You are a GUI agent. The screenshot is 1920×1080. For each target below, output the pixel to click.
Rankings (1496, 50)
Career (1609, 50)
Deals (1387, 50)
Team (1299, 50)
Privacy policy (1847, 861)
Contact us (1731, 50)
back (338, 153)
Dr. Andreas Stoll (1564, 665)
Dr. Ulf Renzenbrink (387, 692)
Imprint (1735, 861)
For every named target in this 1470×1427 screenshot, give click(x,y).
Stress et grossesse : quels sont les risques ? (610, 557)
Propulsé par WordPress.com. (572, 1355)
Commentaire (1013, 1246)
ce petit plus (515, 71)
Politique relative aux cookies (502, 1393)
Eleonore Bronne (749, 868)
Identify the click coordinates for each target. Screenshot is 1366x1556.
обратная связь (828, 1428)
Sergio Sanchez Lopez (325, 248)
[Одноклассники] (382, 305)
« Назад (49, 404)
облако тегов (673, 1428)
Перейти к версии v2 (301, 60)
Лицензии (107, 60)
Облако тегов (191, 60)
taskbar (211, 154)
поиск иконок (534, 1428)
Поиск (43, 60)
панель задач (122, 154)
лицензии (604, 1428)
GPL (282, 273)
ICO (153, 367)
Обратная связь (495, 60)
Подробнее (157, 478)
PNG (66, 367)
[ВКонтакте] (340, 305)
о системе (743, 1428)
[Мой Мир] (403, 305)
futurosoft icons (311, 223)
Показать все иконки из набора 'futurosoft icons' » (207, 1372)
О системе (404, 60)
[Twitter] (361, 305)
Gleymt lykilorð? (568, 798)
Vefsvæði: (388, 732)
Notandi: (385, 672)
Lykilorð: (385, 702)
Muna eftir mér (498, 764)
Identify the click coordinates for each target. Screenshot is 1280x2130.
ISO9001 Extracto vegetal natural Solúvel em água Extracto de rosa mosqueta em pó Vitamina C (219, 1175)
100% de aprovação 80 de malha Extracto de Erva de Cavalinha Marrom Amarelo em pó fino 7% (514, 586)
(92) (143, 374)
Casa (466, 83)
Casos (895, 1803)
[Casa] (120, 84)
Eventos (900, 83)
________________________________________
▶ What you should do
Return exactly, and only, the lines above starting at the line that contains "Deals (1387, 50)" and ending at the line that contains "For every named".

▶ Exercise output
Deals (1387, 50)
Team (1299, 50)
Privacy policy (1847, 861)
Contact us (1731, 50)
back (338, 153)
Dr. Andreas Stoll (1564, 665)
Dr. Ulf Renzenbrink (387, 692)
Imprint (1735, 861)
For every named target in this 1470×1427 screenshot, give click(x,y).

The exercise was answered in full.